[Work task] Every line of the entries below that mentions "yellow" is to be copied out.

-- Raw data follows --

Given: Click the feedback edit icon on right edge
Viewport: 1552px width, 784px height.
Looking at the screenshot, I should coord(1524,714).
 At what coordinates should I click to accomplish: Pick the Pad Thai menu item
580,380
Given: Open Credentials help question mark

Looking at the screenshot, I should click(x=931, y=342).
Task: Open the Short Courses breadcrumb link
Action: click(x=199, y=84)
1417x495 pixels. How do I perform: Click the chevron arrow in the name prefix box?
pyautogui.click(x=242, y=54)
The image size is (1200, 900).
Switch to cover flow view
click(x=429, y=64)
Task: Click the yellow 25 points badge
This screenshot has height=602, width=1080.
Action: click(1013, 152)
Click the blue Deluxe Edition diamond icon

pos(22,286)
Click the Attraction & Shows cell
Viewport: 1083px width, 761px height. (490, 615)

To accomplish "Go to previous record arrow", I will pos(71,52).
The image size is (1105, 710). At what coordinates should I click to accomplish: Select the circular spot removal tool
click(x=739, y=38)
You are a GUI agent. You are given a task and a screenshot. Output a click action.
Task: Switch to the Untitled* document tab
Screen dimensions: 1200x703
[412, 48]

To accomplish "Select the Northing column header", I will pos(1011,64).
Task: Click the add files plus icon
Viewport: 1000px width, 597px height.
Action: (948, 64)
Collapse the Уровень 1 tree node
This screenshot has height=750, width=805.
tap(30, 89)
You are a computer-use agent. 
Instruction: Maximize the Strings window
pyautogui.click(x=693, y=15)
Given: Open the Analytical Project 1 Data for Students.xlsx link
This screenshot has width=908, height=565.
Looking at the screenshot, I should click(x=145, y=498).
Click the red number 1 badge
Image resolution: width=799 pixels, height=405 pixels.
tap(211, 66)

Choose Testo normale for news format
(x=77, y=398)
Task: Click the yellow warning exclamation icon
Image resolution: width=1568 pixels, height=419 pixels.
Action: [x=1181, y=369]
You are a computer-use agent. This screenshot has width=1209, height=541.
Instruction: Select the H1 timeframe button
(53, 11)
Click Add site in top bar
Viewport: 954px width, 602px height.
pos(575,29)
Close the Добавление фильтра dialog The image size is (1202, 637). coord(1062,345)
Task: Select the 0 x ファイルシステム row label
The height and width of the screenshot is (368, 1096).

-- Raw data concluded --

[Solution]
Task: Click the yellow 25 points badge
Task: Click the yellow warning exclamation icon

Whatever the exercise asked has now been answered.